Arquivo Maio 2006 - 1ª semana

06/05 - O presidente Luiz Inácio Lula da Silva afirmou ontem que, se houver aumento do preço do gás comprado da Bolívia, o custo não será bancado pela população brasileira. Segundo Lula, que deverá anunciar oficialmente no mês que vem que disputará a reeleição, o eventual aumento do preço do gás será absorvido pela Petrobras (FSP).

- Questionado sobre a declaração do presidente Lula, segundo a qual se o preço do gás subir a empresa é que arcaria com o custo -e não os consumidores-, o diretor de Gás e Energia da Petrobras, Ildo Sauer, disse não acreditar em aumento no preço do gás estabelecido no contrato assinado com o governo boliviano. Ou seja, a Petrobras não sofrerá com um potencial aumento de custos (FSP).

- O presidente da Petrobras, José Sérgio Gabrielli, afirmou ontem, por meio de nota, que não há contradição entre as declarações do presidente Luiz Inácio Lula da Silva de que aceita uma negociação do preço do gás importado da Bolívia e a posição da Petrobras de não aceitar um reajuste (FSP).

- Apesar do discurso mais suave do presidente Luiz Inácio Lula da Silva, o governo brasileiro já decidiu que não aceitará aumento no preço do gás boliviano se não forem alteradas regras no contrato entre os dois países para compensar a Petrobras (FSP).

- A reportagem da Folha localizou ontem à tarde a equipe de 28 técnicos que a gigante venezuelana PDVSA mantém desde a semana passada em Santa Cruz de la Sierra, cidade que concentra as sedes das principais multinacionais em operação na Bolívia e algumas instalações importantes -como a refinaria da Petrobras Guillermo Elder Bell, a maior do país e nacionalizada pelo decreto da última segunda (FSP).
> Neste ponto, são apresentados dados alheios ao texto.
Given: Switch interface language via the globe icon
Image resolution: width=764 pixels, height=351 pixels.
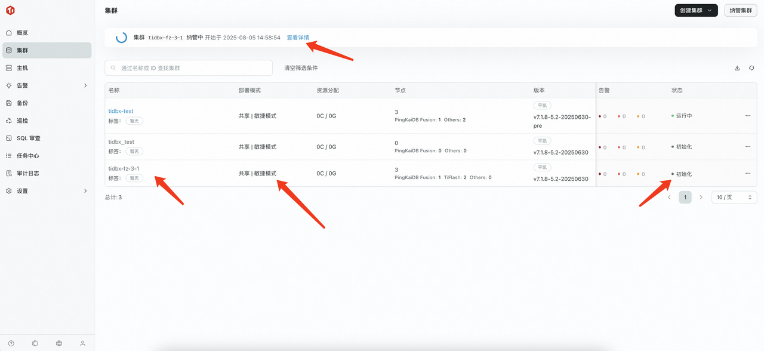Looking at the screenshot, I should [x=58, y=343].
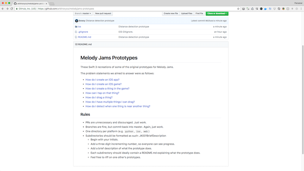
Task: Click the New pull request button
Action: point(103,13)
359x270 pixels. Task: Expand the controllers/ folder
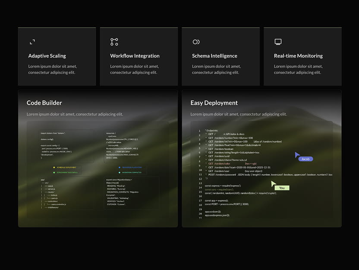click(x=53, y=201)
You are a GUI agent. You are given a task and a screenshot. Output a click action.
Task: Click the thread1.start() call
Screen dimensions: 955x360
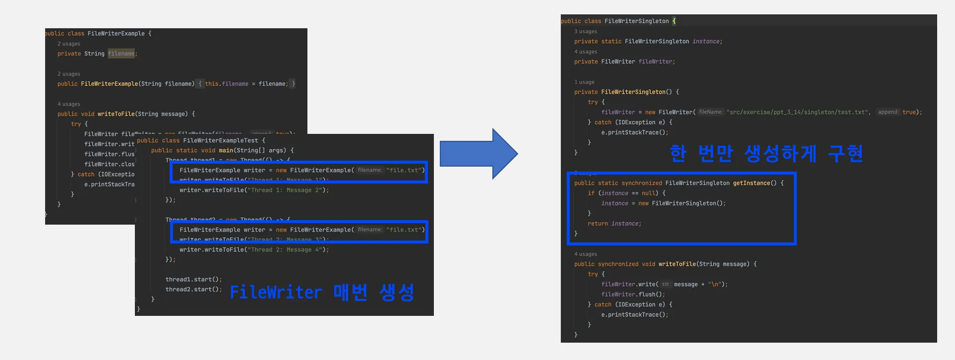(x=193, y=279)
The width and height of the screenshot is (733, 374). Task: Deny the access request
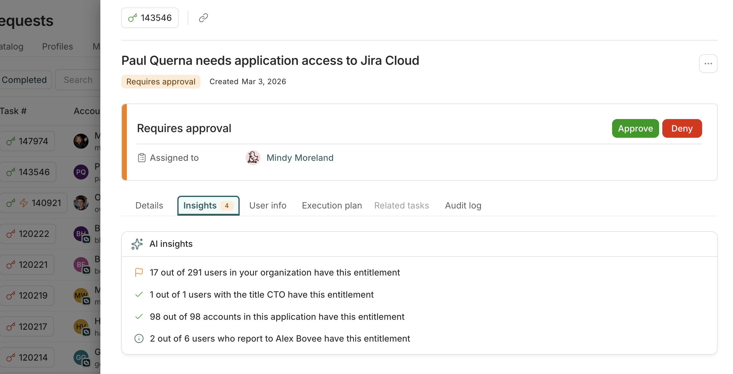click(682, 128)
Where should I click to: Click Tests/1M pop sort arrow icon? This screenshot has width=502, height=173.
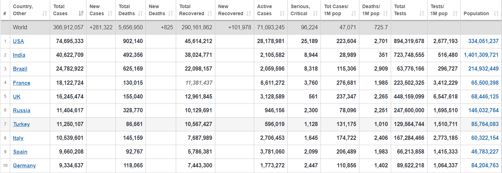pyautogui.click(x=455, y=13)
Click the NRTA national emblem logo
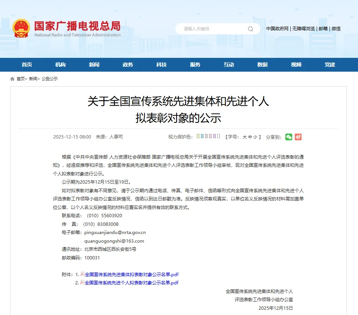 (x=21, y=28)
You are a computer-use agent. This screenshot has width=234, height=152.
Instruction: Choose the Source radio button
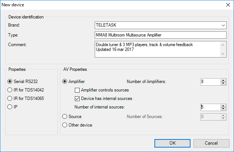(x=65, y=117)
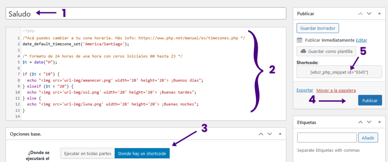Move Etiquetas panel down with arrow
Viewport: 388px width, 162px height.
[369, 122]
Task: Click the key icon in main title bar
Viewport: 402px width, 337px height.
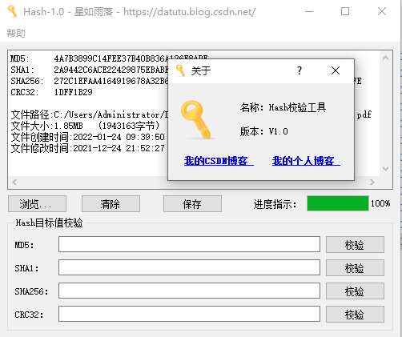Action: 12,11
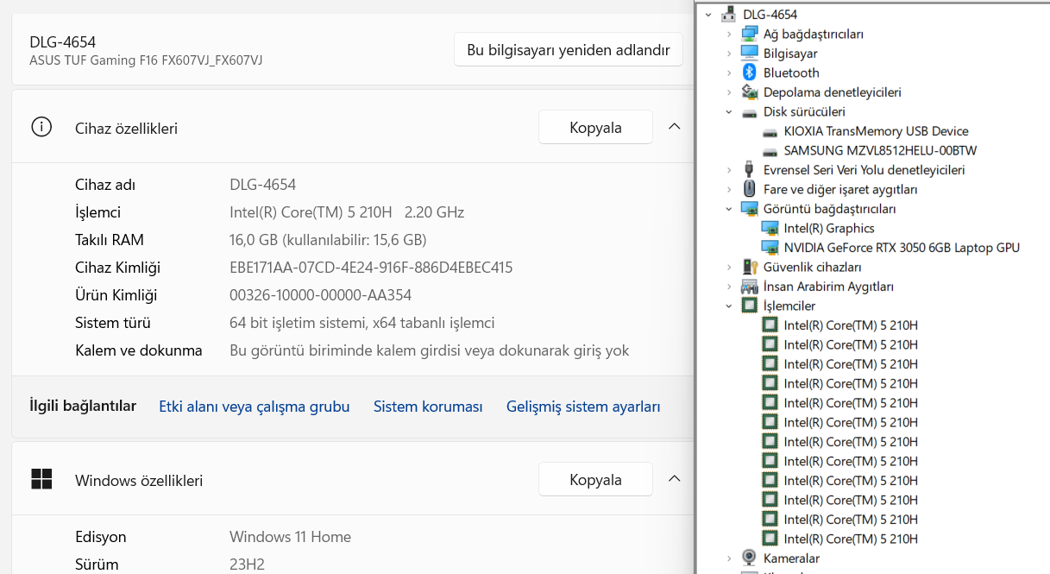Collapse the Cihaz özellikleri section chevron

pyautogui.click(x=675, y=128)
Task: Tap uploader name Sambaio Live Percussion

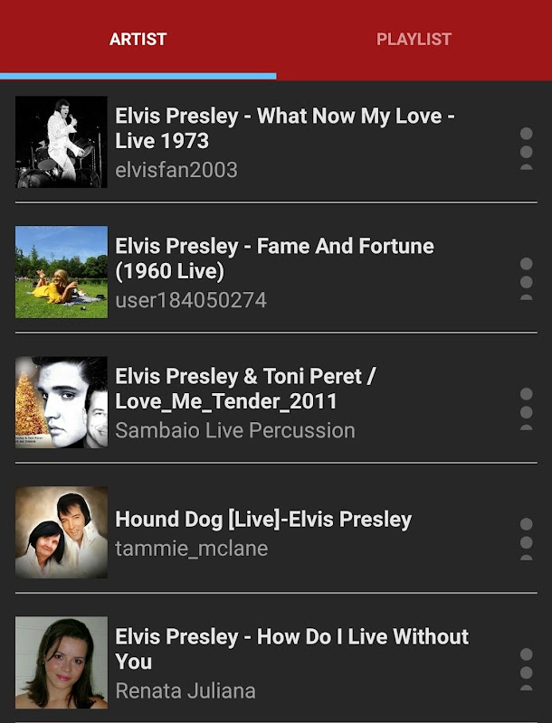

- Numa demonstração da escalada da crise diplomática entre uruguaios e argentinos, o presidente da Argentina, Néstor Kirchner, levou ontem 19 governadores e parte do seu gabinete à fronteira do Uruguai para um ato político contra a instalação de duas multinacionais de papel no país vizinho (FSP).

- O ministro da Relações Exteriores, Celso Amorim, afirmou que o governo brasileiro não está "jogando para a platéia" na crise gerada pela nacionalização do gás boliviano e defendeu o diálogo. (FSP)

05/05 - Os presidentes de Brasil, Bolívia, Argentina e Venezuela tentaram mostrar ontem que não estão em pé de guerra por conta da crise gerada pela nacionalização do gás boliviano. Em meio ao imbróglio diplomático, todos voltaram a dizer que respeitam a decisão soberana da Bolívia e que conseguiram o compromisso boliviano de que não haverá interrupção no fornecimento de gás. Mas eles não tocaram em dois dos pontos mais sensíveis para os envolvidos no conflito: qual será o preço do combustível e o que acontecerá com os bens e investimentos da Petrobras no país vizinho (FSP).

04/05 - Em tom mais duro do que o do governo Lula, o presidente da Petrobras, José Sérgio Gabrielli, anunciou ontem a suspensão de novos investimentos da empresa na Bolívia e afirmou que não aceitará aumento de preço do gás natural imposto pelo país (FSP).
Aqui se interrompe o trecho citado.